- _OBJECTIVE_:
Gather and copy out, in full, each line of the records below that contains the word "screenshot".

>> BEGIN RECORDS SHOWN

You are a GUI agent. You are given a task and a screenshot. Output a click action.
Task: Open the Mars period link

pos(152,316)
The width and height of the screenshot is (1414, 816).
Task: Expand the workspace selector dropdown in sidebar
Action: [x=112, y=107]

>> END RECORDS SHOWN

- _COMPLETED TASK_:
You are a GUI agent. You are given a task and a screenshot. Output a click action.
The width and height of the screenshot is (1414, 816).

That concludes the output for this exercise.